Quoted passage:
Knowing we have certain rules about eating is to also exercise control over our impulses and basic instincts of all our desires.  We have set boundaries so have have the knowledge and responsibility that we are masters of our own lives.

It used to be in the Roman days that the cooks simmered meat in milk.  It was so obvious of the connection, far more than a casserole of today.  It's a very deep psychological imprint in the mind when you are brought up this way of why we don't mix milk with meat that it does affect your associations and brings out empathy for other's pain early.  

So, for 3,000 years our ancestors have been following these food requirements that came from Moses himself.  Sometimes it even led to not becoming victims in some plague epidemic because of the sanitation rules that also go along with it.  The misunderstood part of it was that people thought Jews were being snobbish when they wouldn't eat with them.  It was just that we couldn't eat what they were most likely eating.  In the old days, people were not as understanding with each other's personal requirements and differences.

I had met a young man from a kibbutz, not orthodox but did follow the kashrut laws  who was in the states and the organization had placed him in the home of a non Jewish family.  She called me and asked what to serve him, and I told her.  She couldn't do it.  None of her recipes were so plain as to not mix meat with some milk product.  She just gave up trying to do it.  He managed to eat something from the table in this circumstance, but probably realized that our laws seem pretty difficult for others to follow.  It was a revelation for both of us.

Short exercise 1: Can you rewrite the listing from its first line through the line that has "[1286, 115]", changing "Select" to "Choose" and leaving everything else as it is?
The essay and the listing come from separate, unrelated sources.

Available records:
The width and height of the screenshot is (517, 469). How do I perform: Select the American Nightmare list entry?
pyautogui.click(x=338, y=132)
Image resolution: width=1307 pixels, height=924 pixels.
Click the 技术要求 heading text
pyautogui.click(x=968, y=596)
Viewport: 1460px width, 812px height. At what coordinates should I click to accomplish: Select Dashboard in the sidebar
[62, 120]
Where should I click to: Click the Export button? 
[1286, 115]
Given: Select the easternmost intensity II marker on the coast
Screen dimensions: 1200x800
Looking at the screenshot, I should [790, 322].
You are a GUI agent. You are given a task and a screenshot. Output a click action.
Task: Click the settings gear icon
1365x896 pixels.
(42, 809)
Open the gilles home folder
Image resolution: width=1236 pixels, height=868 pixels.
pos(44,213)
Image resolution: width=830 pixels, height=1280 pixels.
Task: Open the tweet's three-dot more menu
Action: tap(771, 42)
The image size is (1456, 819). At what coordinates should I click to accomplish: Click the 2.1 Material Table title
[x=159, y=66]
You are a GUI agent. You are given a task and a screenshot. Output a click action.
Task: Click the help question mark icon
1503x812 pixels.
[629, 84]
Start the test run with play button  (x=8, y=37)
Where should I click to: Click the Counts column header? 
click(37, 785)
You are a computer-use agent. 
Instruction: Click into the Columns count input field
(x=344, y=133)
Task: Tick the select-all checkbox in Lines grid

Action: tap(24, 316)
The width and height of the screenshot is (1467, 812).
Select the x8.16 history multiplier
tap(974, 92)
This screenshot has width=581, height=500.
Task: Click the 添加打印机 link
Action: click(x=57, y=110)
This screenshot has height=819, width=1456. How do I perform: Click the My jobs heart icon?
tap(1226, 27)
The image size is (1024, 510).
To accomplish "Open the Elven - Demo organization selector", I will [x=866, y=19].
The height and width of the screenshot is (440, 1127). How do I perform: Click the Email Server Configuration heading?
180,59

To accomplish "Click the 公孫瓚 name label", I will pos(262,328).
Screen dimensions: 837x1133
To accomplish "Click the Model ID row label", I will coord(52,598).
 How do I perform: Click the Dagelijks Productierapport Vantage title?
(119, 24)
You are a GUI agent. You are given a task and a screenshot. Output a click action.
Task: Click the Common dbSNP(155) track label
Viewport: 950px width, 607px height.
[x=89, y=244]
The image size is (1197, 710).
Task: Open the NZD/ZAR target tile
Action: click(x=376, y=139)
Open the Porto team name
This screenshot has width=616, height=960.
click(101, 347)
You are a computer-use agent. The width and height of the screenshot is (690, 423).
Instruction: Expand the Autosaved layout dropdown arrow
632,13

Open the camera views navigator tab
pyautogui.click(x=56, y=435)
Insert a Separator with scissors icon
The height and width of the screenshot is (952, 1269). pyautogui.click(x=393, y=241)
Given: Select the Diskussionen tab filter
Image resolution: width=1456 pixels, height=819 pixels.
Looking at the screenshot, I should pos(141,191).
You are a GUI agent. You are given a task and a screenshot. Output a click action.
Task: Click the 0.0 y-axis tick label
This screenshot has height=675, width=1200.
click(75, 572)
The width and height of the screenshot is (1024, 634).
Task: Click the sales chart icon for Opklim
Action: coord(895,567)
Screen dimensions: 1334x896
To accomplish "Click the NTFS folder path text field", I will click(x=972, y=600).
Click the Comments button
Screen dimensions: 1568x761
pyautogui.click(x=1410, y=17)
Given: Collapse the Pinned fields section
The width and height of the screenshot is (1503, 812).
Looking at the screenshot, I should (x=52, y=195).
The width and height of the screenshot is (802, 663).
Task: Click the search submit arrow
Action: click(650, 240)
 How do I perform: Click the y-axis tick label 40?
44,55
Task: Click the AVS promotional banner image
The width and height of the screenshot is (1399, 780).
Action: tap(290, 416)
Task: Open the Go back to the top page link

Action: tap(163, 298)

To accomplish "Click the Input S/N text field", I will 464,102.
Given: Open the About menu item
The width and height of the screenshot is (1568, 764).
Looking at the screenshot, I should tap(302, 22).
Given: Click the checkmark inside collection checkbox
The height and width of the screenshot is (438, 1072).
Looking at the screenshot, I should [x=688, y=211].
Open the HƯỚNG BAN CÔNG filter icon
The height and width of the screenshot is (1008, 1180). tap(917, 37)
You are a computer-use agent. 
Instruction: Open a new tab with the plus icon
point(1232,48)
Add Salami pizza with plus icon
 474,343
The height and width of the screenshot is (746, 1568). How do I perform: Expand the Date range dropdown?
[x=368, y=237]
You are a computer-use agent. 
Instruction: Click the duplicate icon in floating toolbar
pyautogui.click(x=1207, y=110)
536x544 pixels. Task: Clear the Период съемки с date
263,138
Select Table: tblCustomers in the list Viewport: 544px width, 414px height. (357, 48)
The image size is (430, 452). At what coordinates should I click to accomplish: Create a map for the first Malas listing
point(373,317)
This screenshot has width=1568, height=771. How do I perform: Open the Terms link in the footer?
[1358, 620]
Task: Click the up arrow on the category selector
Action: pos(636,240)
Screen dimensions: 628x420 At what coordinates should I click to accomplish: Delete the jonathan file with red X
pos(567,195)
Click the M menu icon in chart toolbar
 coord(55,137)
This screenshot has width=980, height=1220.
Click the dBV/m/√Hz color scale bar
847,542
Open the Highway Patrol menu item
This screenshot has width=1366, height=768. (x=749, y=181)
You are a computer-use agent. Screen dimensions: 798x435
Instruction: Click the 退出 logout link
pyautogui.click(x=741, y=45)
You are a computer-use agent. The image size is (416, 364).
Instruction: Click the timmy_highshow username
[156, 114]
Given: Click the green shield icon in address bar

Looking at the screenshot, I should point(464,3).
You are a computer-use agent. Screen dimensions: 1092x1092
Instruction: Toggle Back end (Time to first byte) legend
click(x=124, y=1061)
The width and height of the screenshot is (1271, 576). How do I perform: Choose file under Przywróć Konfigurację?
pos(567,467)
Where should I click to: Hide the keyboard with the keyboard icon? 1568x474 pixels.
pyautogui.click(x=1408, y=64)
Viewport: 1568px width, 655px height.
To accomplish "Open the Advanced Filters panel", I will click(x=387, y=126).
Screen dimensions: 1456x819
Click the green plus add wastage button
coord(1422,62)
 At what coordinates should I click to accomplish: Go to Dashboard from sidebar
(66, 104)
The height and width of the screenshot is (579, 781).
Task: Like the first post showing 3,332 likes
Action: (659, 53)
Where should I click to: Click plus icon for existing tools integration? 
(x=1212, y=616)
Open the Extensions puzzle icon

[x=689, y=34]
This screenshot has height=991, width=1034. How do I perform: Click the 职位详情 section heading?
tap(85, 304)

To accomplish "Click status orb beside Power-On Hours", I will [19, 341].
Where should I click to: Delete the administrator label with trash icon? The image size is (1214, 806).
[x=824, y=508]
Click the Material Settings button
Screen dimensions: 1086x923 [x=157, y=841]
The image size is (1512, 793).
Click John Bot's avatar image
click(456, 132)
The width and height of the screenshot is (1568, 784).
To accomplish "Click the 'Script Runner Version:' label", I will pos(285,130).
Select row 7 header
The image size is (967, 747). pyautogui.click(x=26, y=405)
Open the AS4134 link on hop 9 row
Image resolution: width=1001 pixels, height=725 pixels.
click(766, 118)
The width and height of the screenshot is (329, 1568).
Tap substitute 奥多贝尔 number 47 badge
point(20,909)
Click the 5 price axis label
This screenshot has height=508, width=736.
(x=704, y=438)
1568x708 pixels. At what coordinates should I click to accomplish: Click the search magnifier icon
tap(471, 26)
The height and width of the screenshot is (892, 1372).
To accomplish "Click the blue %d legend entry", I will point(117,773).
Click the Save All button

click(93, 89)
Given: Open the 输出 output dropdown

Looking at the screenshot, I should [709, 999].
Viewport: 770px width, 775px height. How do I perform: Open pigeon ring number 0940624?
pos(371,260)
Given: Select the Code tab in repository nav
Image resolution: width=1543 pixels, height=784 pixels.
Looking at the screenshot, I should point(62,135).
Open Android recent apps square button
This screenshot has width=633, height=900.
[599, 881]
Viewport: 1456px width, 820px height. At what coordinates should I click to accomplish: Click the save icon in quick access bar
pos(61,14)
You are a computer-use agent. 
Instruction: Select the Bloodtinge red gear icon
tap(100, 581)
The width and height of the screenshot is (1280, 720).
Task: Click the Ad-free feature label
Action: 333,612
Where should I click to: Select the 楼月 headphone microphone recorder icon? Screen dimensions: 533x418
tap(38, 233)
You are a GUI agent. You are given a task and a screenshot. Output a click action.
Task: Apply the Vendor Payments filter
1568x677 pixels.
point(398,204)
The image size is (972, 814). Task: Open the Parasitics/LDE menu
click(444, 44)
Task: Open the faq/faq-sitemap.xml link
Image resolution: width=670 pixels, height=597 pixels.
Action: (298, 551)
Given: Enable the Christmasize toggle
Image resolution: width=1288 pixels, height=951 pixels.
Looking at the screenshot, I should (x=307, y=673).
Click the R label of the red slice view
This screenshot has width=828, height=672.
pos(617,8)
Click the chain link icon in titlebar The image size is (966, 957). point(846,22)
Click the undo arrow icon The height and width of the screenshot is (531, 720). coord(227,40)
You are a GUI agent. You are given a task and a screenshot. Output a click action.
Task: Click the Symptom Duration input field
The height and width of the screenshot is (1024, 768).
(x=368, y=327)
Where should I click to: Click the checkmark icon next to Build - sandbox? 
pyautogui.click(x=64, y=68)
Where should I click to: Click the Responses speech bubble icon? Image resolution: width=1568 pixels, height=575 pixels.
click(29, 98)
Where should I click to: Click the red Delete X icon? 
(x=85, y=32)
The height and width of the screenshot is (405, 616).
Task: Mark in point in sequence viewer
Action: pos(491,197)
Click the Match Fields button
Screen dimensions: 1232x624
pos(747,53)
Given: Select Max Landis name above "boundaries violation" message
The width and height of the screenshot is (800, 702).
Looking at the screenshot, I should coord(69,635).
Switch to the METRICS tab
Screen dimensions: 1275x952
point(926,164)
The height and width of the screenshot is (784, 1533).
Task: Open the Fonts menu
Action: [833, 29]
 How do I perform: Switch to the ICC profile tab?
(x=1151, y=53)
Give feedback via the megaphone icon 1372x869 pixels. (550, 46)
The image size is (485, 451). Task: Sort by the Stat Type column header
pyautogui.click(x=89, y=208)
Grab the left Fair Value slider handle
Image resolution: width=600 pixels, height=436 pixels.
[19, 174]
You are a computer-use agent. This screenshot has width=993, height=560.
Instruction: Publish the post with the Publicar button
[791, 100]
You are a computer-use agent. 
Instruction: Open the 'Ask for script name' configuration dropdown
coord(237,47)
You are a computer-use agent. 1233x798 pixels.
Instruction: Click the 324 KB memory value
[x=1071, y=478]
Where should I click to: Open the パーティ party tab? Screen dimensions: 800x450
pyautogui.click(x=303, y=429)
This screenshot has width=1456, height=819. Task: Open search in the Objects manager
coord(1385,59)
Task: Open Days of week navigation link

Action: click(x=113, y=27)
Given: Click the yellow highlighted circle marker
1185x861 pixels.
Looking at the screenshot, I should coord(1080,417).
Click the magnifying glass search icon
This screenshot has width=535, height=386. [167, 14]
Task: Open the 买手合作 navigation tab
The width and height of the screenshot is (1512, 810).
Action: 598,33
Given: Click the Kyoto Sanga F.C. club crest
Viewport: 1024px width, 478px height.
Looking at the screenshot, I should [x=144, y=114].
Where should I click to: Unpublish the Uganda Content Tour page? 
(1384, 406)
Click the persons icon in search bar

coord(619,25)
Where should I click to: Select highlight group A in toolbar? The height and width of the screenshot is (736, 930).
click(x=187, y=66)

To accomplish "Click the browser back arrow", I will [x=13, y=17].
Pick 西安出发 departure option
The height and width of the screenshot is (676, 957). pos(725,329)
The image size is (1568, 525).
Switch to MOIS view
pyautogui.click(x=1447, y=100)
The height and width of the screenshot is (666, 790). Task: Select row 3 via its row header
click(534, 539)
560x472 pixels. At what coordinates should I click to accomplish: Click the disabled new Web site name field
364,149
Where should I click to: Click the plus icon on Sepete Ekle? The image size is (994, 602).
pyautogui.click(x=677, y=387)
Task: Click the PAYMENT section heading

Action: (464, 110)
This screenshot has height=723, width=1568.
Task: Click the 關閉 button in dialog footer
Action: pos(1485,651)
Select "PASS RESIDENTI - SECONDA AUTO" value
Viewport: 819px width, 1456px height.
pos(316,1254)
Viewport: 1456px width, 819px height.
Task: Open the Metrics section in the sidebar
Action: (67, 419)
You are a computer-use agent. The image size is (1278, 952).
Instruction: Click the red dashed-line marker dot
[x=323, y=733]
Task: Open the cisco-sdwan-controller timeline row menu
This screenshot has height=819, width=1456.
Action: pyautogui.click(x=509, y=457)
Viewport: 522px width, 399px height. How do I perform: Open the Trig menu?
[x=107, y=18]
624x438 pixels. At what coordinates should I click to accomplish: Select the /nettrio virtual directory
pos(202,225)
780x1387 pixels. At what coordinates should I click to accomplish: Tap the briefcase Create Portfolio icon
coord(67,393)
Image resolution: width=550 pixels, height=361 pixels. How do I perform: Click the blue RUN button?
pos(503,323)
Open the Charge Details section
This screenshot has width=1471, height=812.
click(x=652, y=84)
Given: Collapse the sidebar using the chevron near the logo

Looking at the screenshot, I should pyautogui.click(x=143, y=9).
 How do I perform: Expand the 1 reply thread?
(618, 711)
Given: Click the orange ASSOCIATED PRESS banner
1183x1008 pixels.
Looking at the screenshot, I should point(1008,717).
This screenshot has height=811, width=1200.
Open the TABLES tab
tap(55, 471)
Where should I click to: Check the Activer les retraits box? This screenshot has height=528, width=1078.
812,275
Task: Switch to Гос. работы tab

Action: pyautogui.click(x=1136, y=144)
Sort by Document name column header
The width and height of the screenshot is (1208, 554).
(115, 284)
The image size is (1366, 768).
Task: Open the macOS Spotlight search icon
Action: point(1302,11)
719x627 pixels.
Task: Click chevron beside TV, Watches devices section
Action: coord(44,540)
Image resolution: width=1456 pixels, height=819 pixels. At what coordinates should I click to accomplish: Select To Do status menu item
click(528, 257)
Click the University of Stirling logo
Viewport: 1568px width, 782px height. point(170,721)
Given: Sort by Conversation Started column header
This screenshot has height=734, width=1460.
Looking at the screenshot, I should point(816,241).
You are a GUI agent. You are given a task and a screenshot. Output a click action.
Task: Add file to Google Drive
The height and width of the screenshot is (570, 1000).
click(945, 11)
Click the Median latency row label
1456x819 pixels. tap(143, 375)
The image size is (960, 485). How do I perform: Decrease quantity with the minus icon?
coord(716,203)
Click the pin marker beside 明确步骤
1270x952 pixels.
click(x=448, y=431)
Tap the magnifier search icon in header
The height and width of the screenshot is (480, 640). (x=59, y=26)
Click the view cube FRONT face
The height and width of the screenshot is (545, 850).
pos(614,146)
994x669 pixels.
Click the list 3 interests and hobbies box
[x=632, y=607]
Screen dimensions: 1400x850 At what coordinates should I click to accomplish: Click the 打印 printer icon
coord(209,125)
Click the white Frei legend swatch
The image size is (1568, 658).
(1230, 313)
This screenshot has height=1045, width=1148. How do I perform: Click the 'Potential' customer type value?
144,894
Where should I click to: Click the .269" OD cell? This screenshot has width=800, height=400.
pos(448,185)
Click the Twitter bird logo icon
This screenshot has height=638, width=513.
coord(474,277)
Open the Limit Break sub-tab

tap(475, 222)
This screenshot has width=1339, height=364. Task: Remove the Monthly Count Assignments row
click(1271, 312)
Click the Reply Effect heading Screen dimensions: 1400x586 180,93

Short exercise 2: How would you sum up the essay on kosher food laws in two sentences?

Solution 1:
The width and height of the screenshot is (517, 469). How do I perform: Choose the American Nightmare list entry?
pyautogui.click(x=338, y=132)
Image resolution: width=1307 pixels, height=924 pixels.
Click the 技术要求 heading text
pyautogui.click(x=968, y=596)
Viewport: 1460px width, 812px height. At what coordinates should I click to accomplish: Choose Dashboard in the sidebar
[62, 120]
Where should I click to: Click the Export button? 
[1286, 115]

Solution 2: The essay presents the kosher food rules as a practice of self-control that Jews have followed for 3,000 years since Moses. It says the separation of milk and meat builds early empathy, and it recalls a kibbutz visitor whose non-Jewish host family could find no recipe that kept meat and milk apart.